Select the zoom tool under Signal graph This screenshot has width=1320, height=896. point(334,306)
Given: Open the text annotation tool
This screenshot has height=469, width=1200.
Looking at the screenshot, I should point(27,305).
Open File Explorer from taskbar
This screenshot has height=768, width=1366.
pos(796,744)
● ● ● ● ●
-- Task to complete --
Reproduce all of the data above, substituting "button" for every instance of "tool" and leaving everything else unchanged.

-- Full solution --
Select the zoom button under Signal graph This screenshot has width=1320, height=896. point(334,306)
Given: Open the text annotation button
This screenshot has height=469, width=1200.
Looking at the screenshot, I should point(27,305).
Open File Explorer from taskbar
This screenshot has height=768, width=1366.
pos(796,744)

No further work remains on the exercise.